* Begin *

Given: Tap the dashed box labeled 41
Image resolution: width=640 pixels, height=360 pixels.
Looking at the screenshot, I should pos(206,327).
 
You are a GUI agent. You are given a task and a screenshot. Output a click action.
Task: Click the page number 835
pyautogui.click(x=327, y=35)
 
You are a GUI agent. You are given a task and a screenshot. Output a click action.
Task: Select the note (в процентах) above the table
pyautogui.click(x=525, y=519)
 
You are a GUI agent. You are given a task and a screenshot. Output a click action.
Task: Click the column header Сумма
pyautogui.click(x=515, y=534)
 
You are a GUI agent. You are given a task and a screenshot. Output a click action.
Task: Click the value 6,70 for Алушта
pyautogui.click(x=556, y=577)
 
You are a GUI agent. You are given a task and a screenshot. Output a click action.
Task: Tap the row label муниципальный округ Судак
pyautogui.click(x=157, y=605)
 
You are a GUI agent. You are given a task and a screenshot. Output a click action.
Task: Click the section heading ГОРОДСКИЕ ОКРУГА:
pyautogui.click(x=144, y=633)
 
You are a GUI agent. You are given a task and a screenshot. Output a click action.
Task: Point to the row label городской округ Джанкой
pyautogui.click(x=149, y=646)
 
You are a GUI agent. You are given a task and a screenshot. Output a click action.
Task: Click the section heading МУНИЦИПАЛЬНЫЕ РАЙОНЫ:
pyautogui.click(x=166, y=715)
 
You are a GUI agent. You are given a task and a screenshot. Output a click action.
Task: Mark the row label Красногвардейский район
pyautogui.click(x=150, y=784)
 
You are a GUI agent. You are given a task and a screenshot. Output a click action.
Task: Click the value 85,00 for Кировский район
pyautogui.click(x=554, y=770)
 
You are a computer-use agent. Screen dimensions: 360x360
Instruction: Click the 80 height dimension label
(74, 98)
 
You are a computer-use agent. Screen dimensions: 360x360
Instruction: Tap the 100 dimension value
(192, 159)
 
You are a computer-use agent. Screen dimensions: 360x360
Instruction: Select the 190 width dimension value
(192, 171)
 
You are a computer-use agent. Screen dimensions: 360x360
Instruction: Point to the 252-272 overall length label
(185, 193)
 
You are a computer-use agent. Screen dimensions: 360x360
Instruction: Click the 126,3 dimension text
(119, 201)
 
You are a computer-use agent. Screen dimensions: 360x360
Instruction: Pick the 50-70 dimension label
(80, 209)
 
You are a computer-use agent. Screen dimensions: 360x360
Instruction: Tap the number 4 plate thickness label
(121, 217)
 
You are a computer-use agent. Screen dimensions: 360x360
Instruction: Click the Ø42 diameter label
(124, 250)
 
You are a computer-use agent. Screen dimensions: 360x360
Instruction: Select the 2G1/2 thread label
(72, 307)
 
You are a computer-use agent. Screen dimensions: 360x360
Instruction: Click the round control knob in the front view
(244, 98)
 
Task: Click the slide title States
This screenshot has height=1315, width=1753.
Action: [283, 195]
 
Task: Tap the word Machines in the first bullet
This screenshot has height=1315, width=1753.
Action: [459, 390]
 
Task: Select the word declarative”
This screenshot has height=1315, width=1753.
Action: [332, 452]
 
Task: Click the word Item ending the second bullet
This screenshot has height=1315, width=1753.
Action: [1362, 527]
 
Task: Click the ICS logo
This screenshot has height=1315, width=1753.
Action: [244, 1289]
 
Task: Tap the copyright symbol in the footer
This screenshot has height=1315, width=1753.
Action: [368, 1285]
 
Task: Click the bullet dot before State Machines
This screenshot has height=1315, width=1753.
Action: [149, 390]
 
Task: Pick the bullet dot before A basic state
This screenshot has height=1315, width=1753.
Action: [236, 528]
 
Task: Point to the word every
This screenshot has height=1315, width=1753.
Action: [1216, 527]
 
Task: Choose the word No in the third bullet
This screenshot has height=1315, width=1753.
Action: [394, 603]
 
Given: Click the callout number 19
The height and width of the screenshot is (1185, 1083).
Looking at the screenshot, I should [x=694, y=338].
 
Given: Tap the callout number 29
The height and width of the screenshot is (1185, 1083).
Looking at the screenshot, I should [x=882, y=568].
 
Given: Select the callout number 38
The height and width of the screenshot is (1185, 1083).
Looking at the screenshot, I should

* End *

- _Written request_:
Show every line of the listing above that contains the word "value". Case counts.

- _Response_:
Task: Click the value 6,70 for Алушта
Task: Click the value 85,00 for Кировский район
Instruction: Tap the 100 dimension value
Instruction: Select the 190 width dimension value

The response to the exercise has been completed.